Add evidence used to determine inclusion of a component. #129

JorisVanEijden · 2022-02-01T14:33:52Z

Most SBOM generators base the inclusion of a component in an SBOM on a packagemanager file or the existence of some other file.
I would like to be able to trace back what source was used as evidence for the inclusion of a component.
The component.evidence property seemed like a good fit, but that only supports "licenses" and "copyright".

Could we add a "files" list to that?
Then an SBOM generator can list the file(s) it used to decide to include the component there,

The text was updated successfully, but these errors were encountered:

samj1912 · 2022-02-03T19:12:24Z

+1 This would be really useful for cyclonedx support in syft as well. syft currently stores the file "evidence" in its internal model. If we could add this in cyclonedx, it would improve the traceability of SBOM outputs a lot in syft :)

cc: @wagoodman

stevespringett · 2022-02-03T19:20:31Z

In typical CDX fashion, we will try to target v1.5 of a Q1 2023 release. Therefore, there's some time to flush this out and support as many use cases as possible - keeping in mind that we try to focus on simplicity, high-degrees of automation, technology-agnostic, all without making the spec overly large.

With that in mind, are there use cases we can start documenting?

cc: @brianf

JorisVanEijden · 2022-02-04T07:42:20Z

The main question it needs to answer is: "Why is this component included in this SBOM?"
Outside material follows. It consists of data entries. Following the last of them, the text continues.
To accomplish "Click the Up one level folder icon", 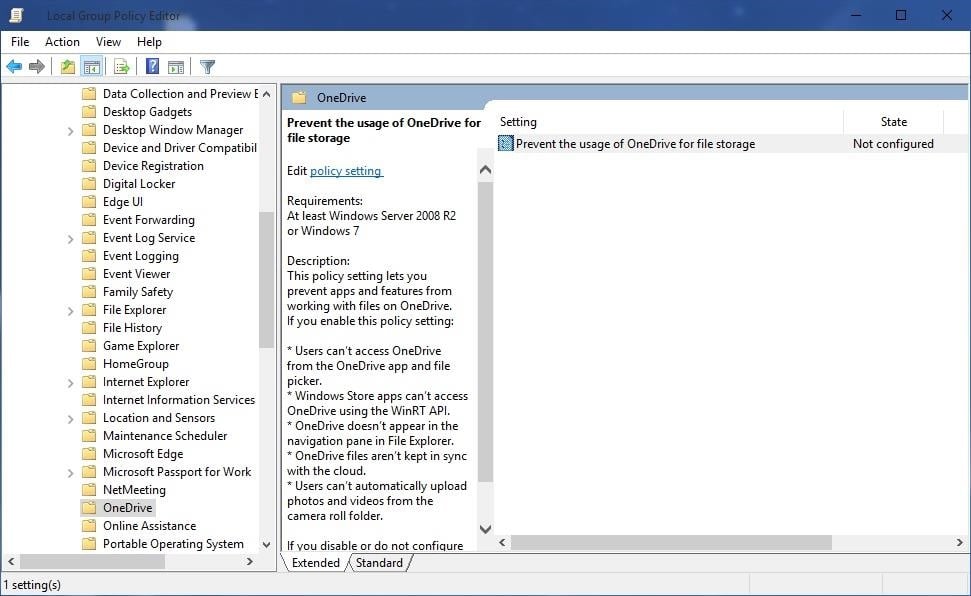I will [x=67, y=67].
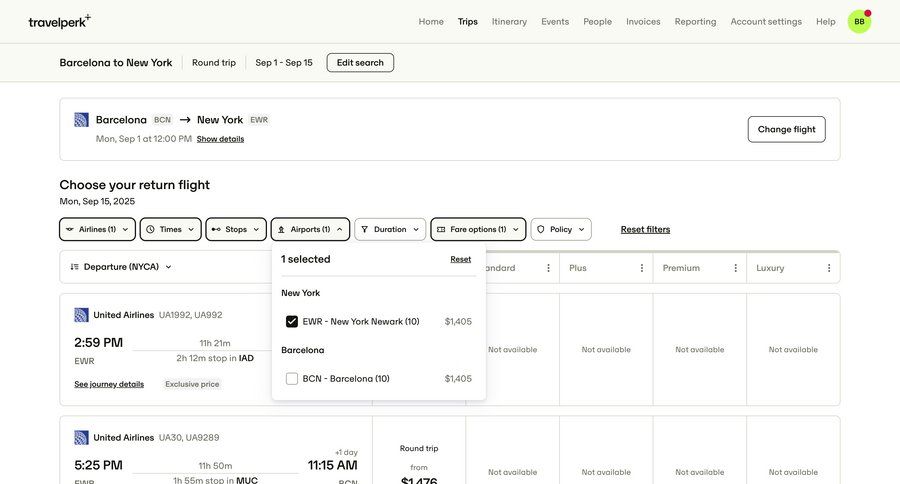Screen dimensions: 900x484
Task: Click Show details for outbound flight
Action: click(x=220, y=139)
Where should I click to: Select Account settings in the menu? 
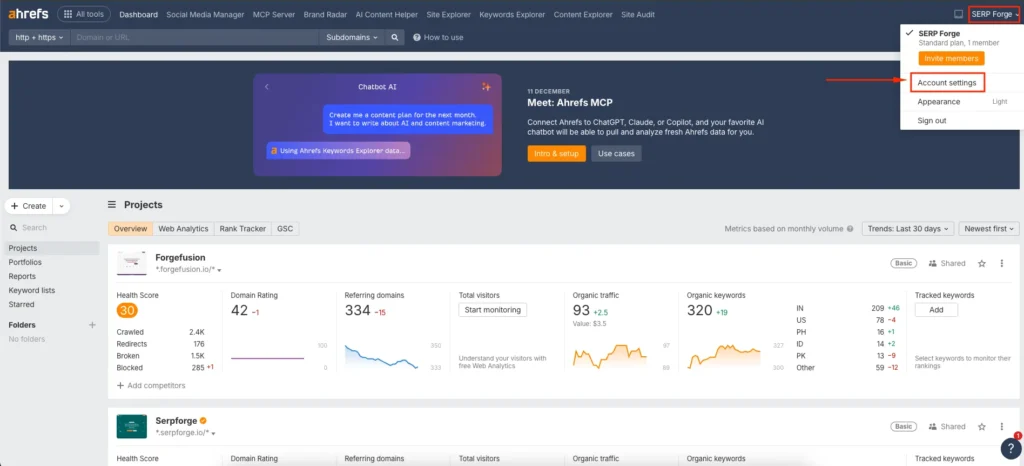coord(946,82)
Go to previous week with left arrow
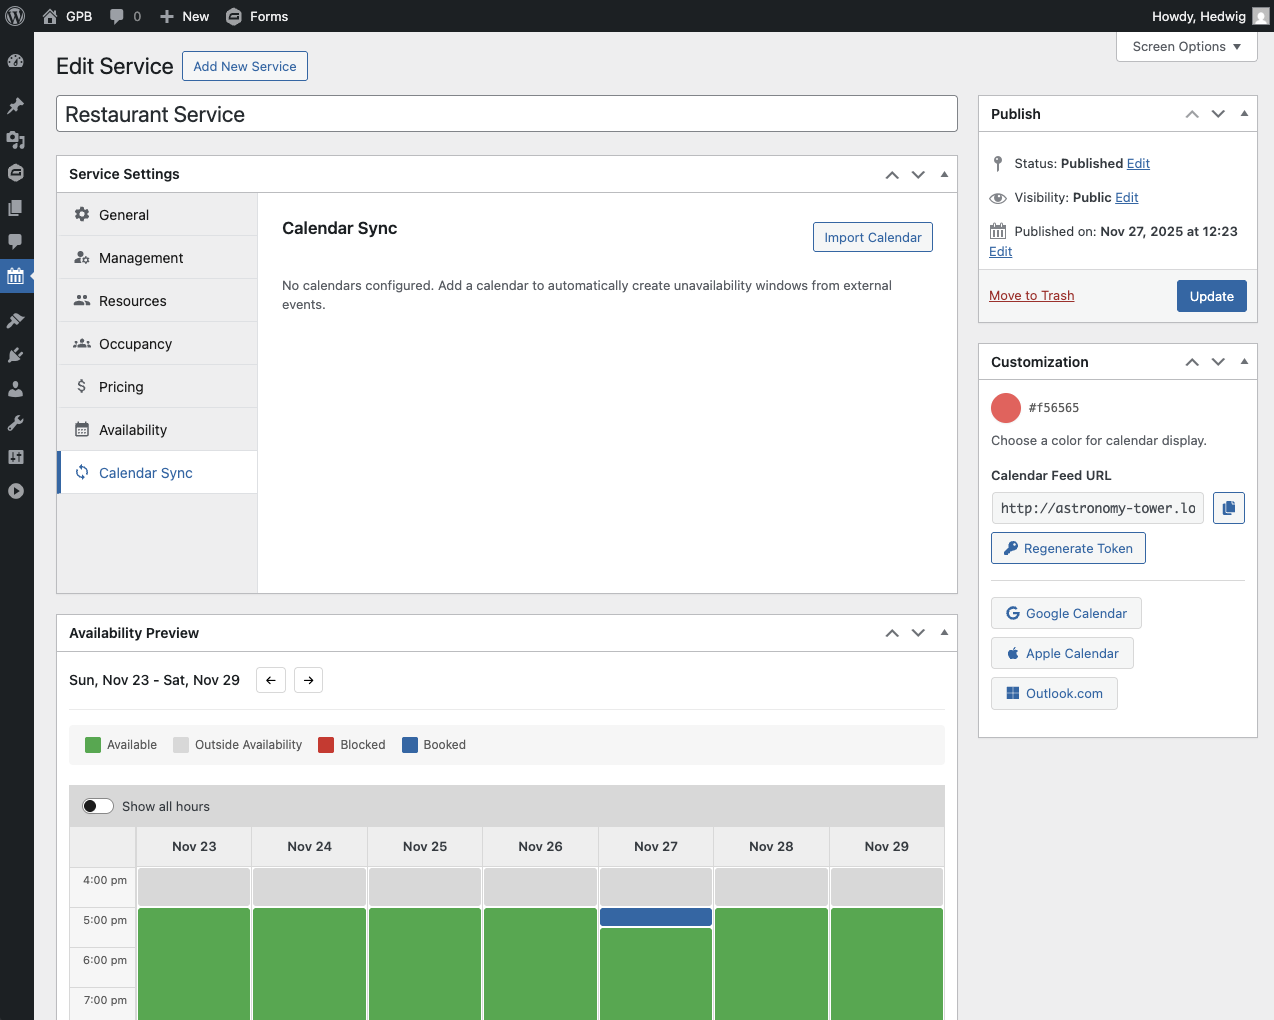Screen dimensions: 1274x1020 (271, 680)
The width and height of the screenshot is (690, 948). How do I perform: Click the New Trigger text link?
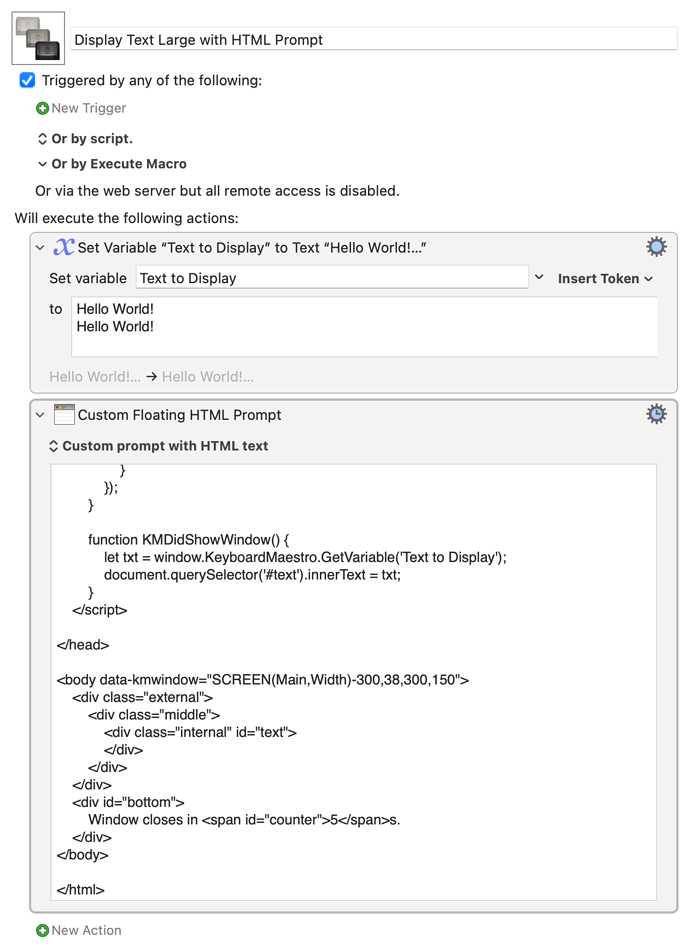click(89, 108)
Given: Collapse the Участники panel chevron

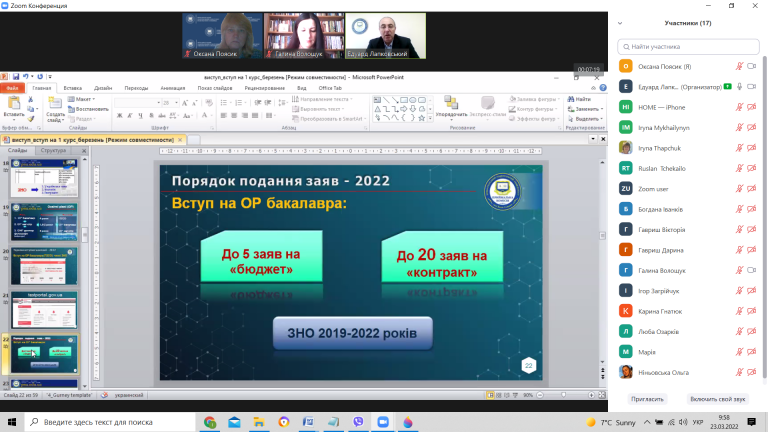Looking at the screenshot, I should [x=620, y=23].
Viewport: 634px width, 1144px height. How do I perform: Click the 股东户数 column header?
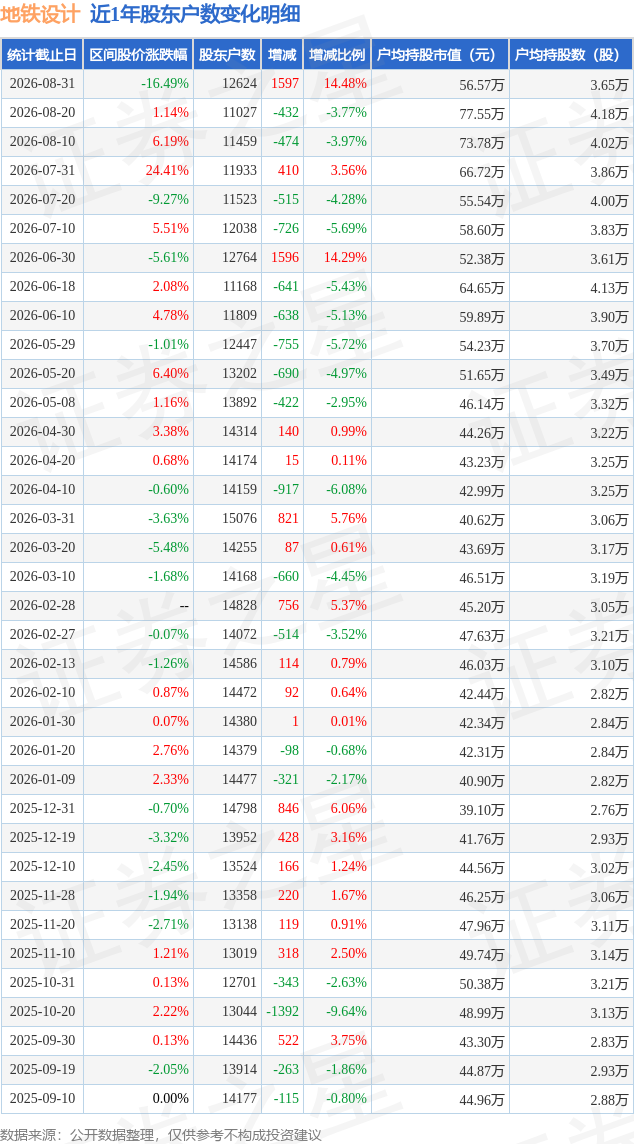point(228,55)
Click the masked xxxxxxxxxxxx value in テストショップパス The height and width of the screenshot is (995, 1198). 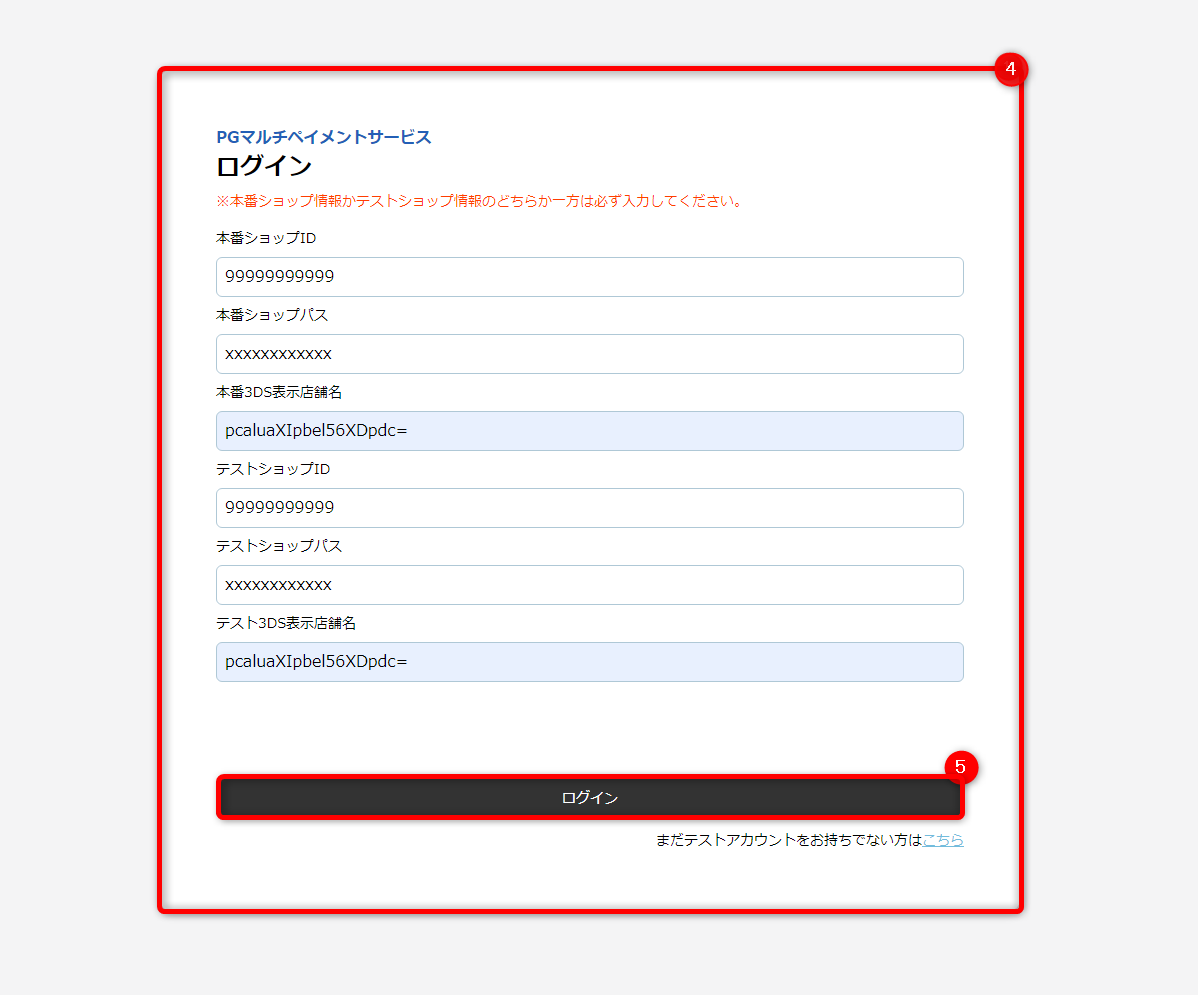pos(276,585)
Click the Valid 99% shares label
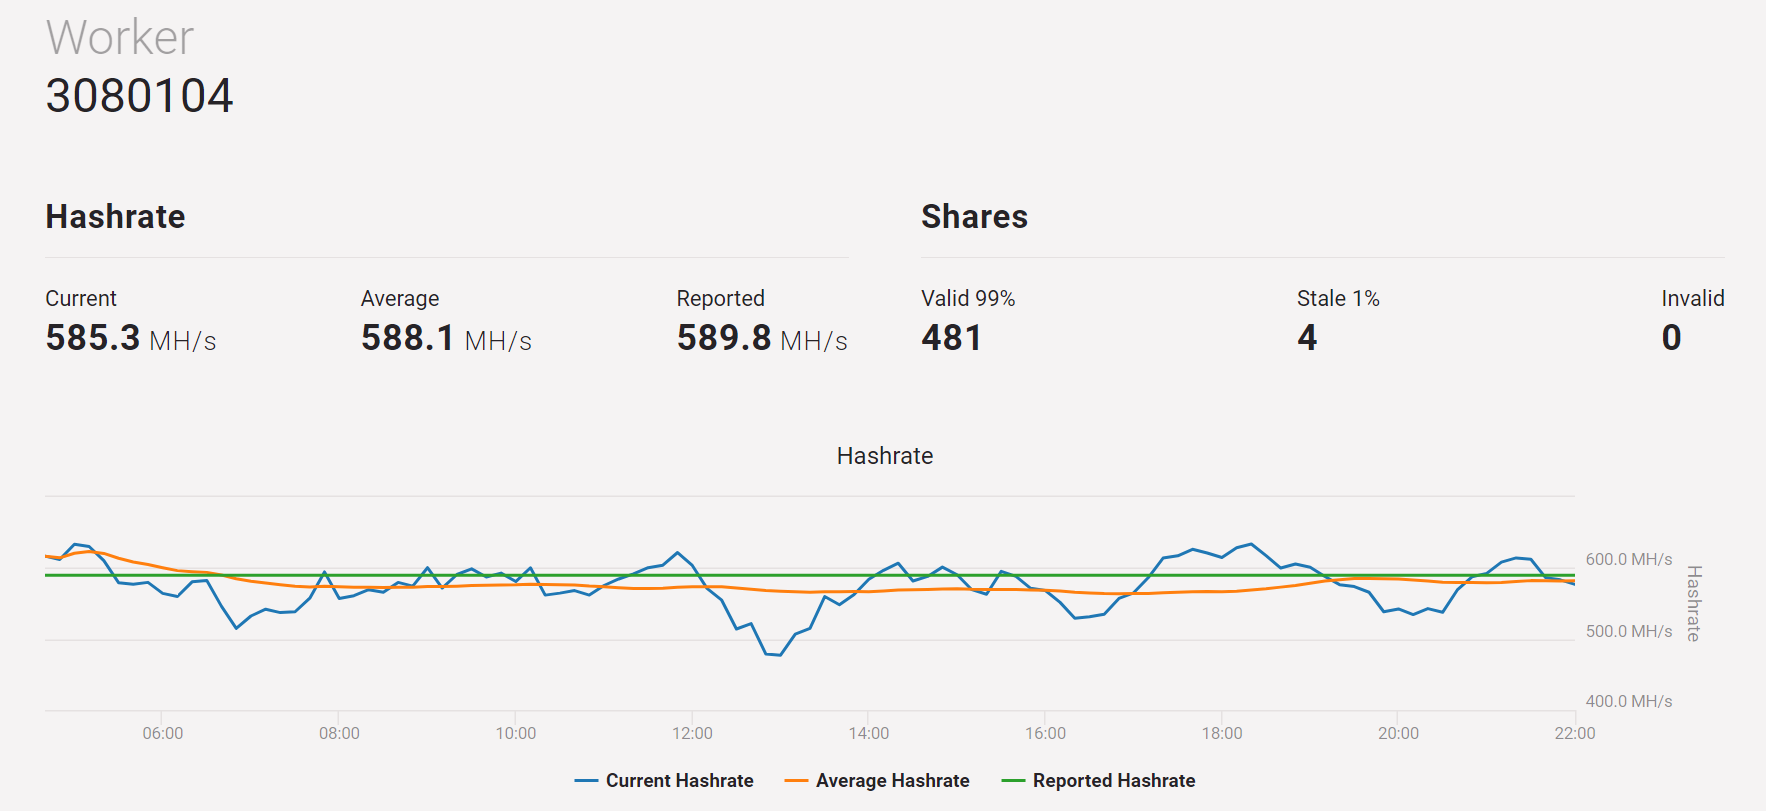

My actual (way too frequent) scenario:

DependencyTrack says project X has a critical vulnerability in component Y.
Project X says "we don't use component Y"
I say "then why is it in your SBOM?"
They say "I have no idea"

This could be solved with a simple text field saying "/themes/custom/wow/package-lock.json" or "JvE: I statically linked this with the executable", or "Syft v3.2.1 detected this as a Composer dependency in /app/dir/composer.lock".

Or something more complex with different types ("manual", "scanner", "generator", "other") and id's ("name: Steve Jackson" or "name: Cdxgen, version: 1.3.4") and more types ("filepath", "explanation", "url") etc.

For me both would work just as well but I see no use case for the more complex structure.

brianf · 2022-04-13T13:37:52Z

We provide information in our tooling that we call "occurrences" which would include a list of the file paths where the component was detected and the binary fingerprint that this thing matched. This helps people understand embedded cases or even when we detect a similar match or when something was renamed (eg foo.jar is actually log4j)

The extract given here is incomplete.